» Directions: In the passage on carbon farming in western Bahia, how many soil density and texture samples did Agrorobótica collect in 2022?

» Excerpted passage:
▬▬▬▬▬▬

Most Brazilian farmers have not traditionally conducted soil testing because of the expense, but AGLIBS greatly reduces the cost, which has expanded the appeal of carbon farming among farmers in Bahia.
“The Ecosystem Marketplace, which collects information from the world’s leading carbon-project developers, estimates that transactions with voluntary carbon credits were around $1 billion in the first 11 months of 2021,” Angelis says. “That’s more than double the $473 million negotiated in 2020. Despite being still relatively small, this market has been growing exponentially with the explosion of net-zero commitments by companies. The numbers vary, but there are studies that estimate that it could reach between $50 billion and $100 billion by 2030.”
Agriculture is a critical sector in the Brazilian economy, accounting for about a quarter of the overall national gross domestic product. Western Bahia’s 1.7 million hectares of soybeans are a major reason that Brazil is the biggest soy exporter in the world. However, Brazil’s emergence as the world’s largest soy exporter is a relatively recent development and a direct result of investment in technology and innovation.
“For historical context, Brazil was a net importer of food 50 years ago,” says LIF Director Carlos E. Quintela. “Then the Brazilian government put in place innovative policies; created EMBRAPA, the national agricultural research agency; and made significant investments in research and development. The private sector seized the opportunity, and together, they transformed Brazil into one of the major food producers in the world. Soy production is one of the best examples of this transformation.”
Data is a key element in agricultural development, and through AGLIBS, Agrorobótica is building an essential carbon baseline for Bahia. In 2022 alone, Agrorobótica has collected 2,200 quantitative and qualitative carbon samples as well as 550 soil density and texture samples from western Bahia, which it will use to generate an inventory of the GHGs stored in the region’s soil.

▬▬▬▬▬▬

» Given information:

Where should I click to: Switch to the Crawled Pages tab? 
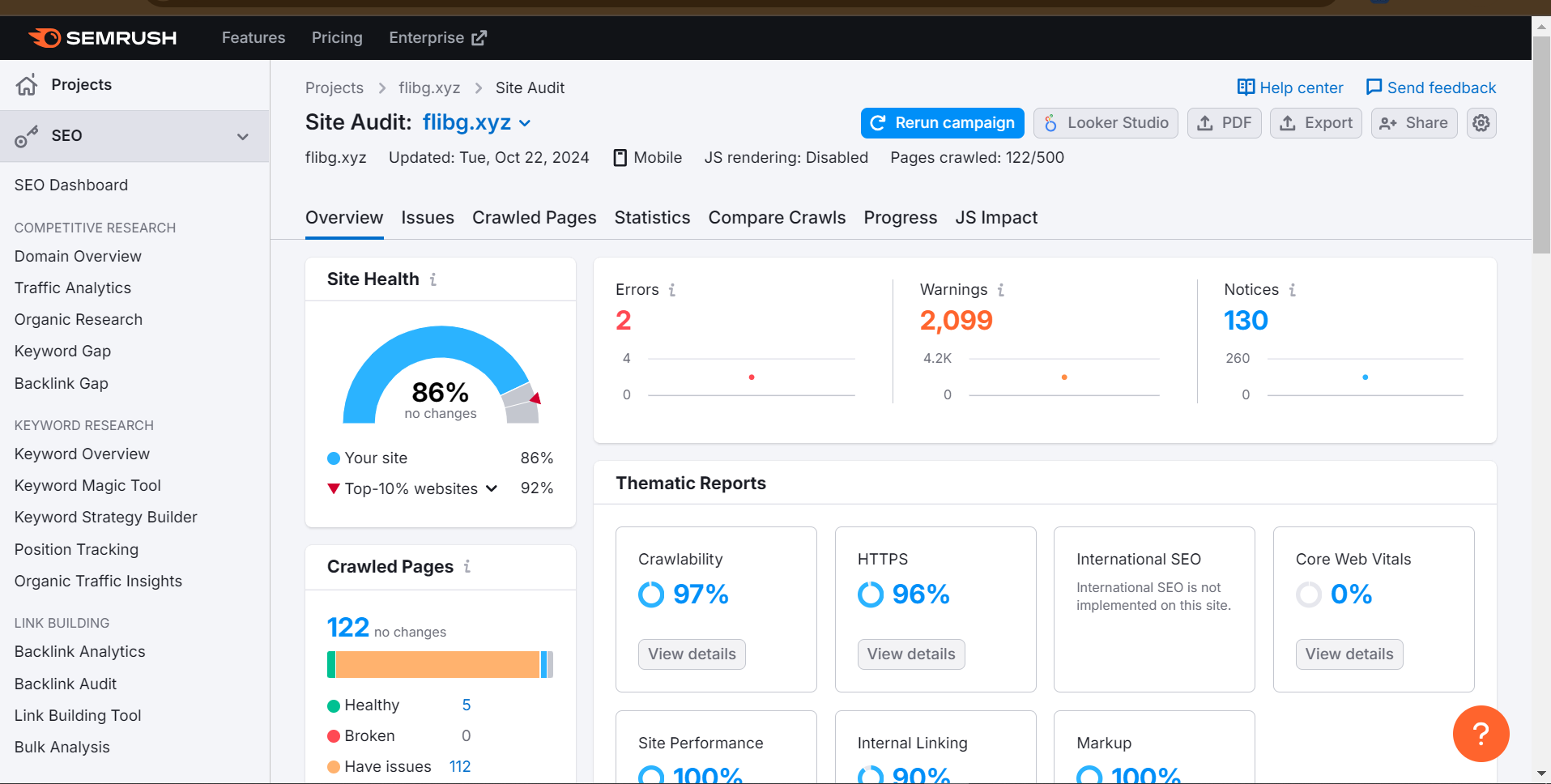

▬▬▬▬▬▬

» Answer space: 550